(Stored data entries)
▽

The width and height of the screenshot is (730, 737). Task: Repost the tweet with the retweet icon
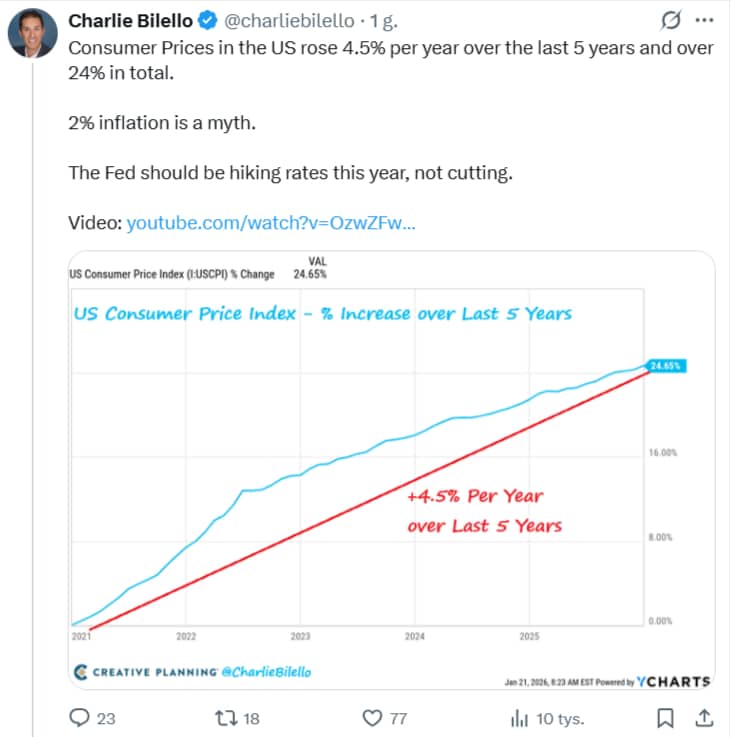coord(225,717)
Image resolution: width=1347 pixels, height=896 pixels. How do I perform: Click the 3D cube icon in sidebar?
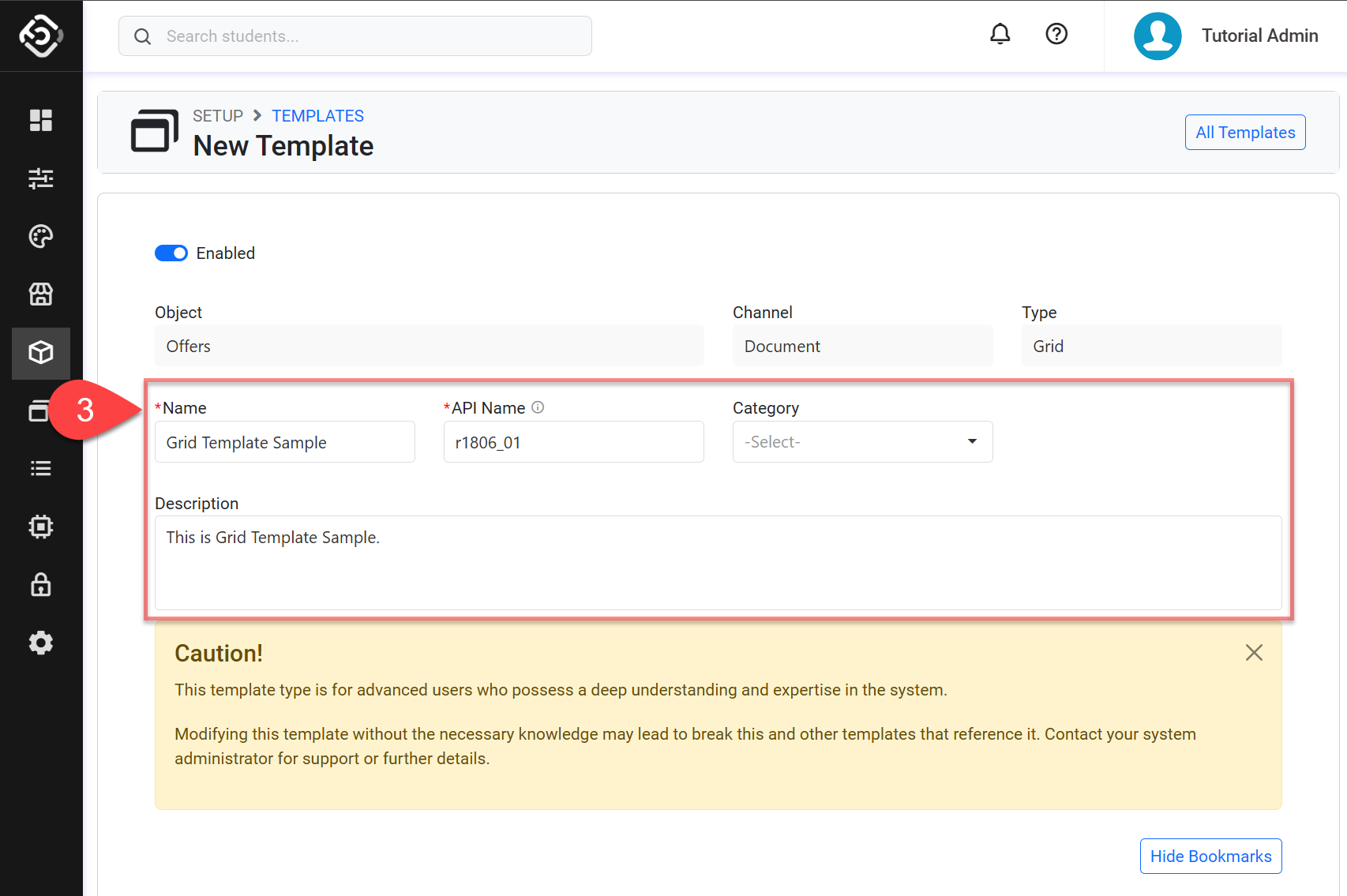click(41, 353)
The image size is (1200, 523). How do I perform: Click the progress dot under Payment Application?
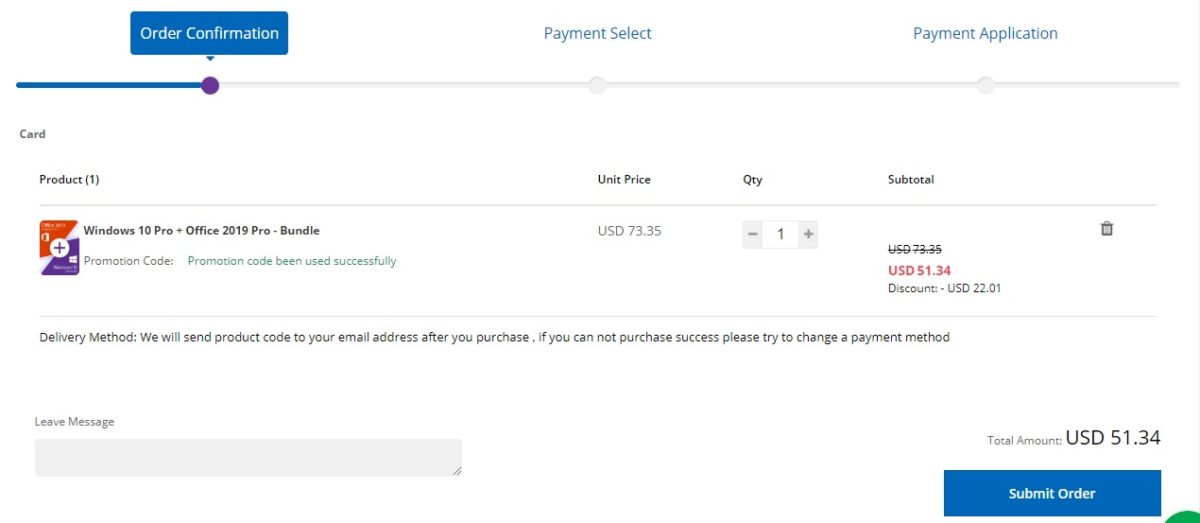985,85
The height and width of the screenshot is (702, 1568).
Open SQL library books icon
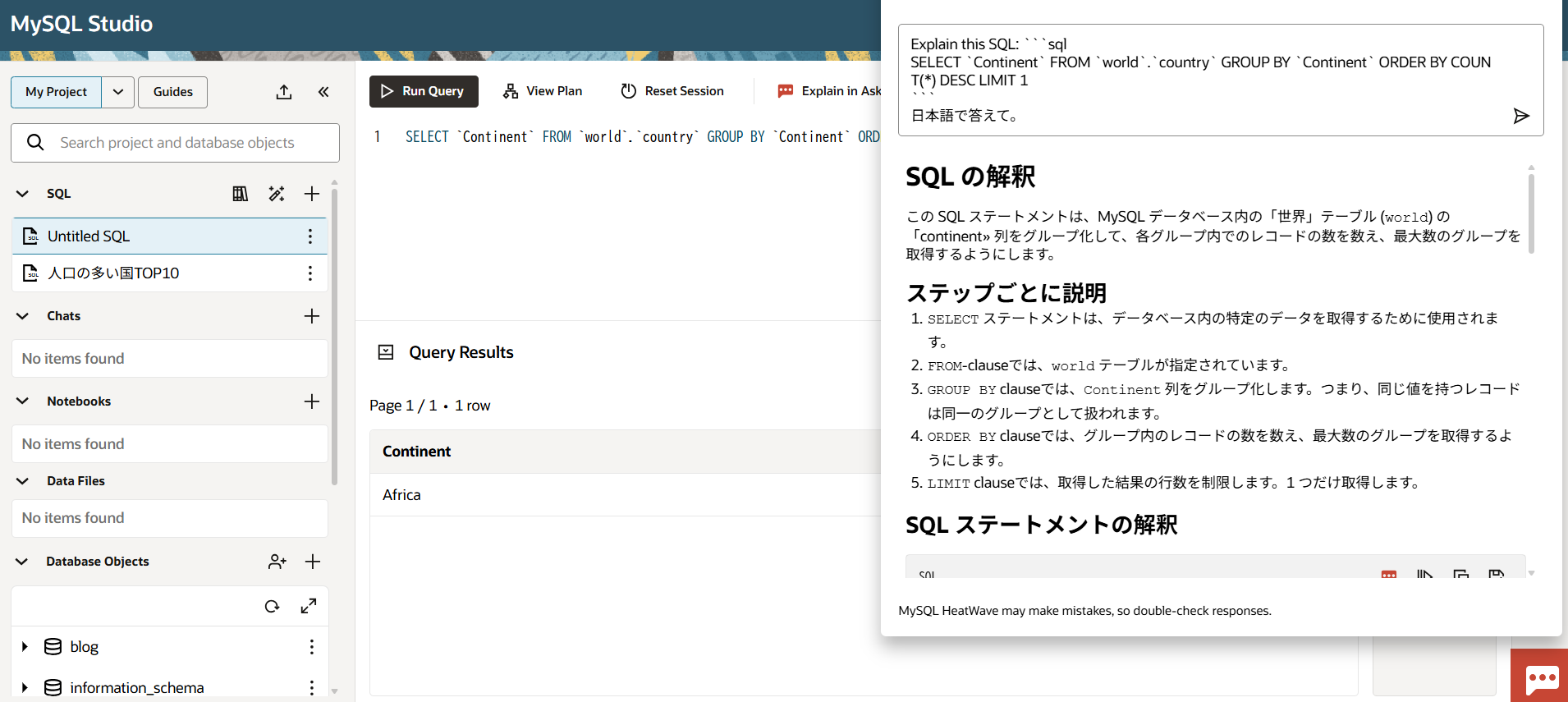click(x=240, y=194)
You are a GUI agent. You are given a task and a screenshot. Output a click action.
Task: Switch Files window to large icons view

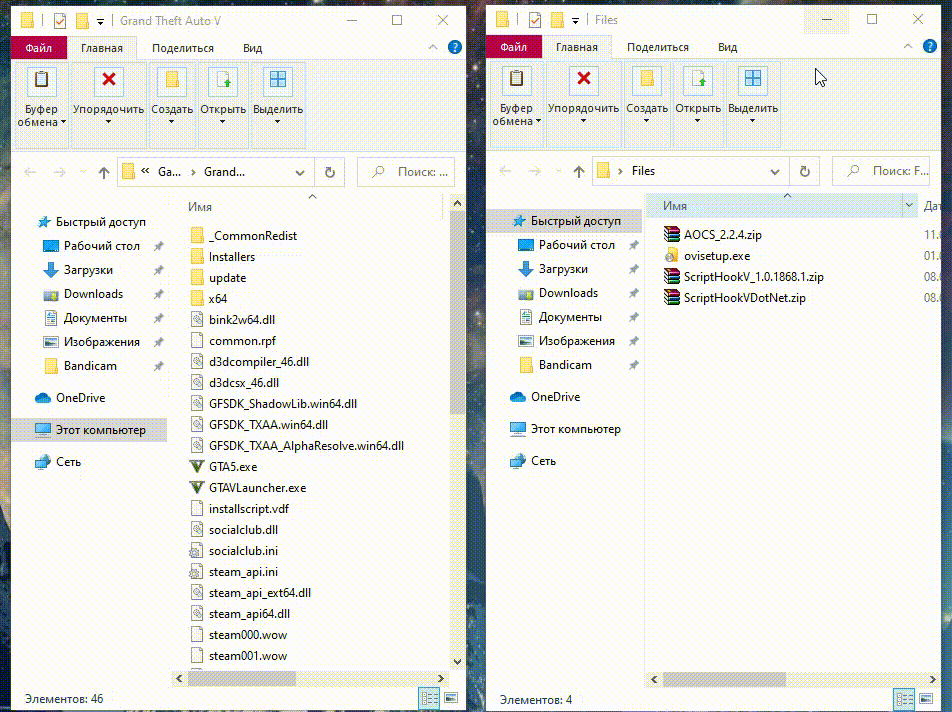coord(925,698)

△

Work order ▸
Using the records above, return verbatim only the part that opens with the line containing "The image size" and closes with the line containing "You are a GUI"; pictures stay out.

Solved exercise ▸
The image size is (1200, 523). How do I perform: Click the progress dot under Payment Application?
985,85
The height and width of the screenshot is (702, 1568).
Open SQL library books icon
click(x=240, y=194)
You are a GUI agent. You are given a task and a screenshot. Output a click action.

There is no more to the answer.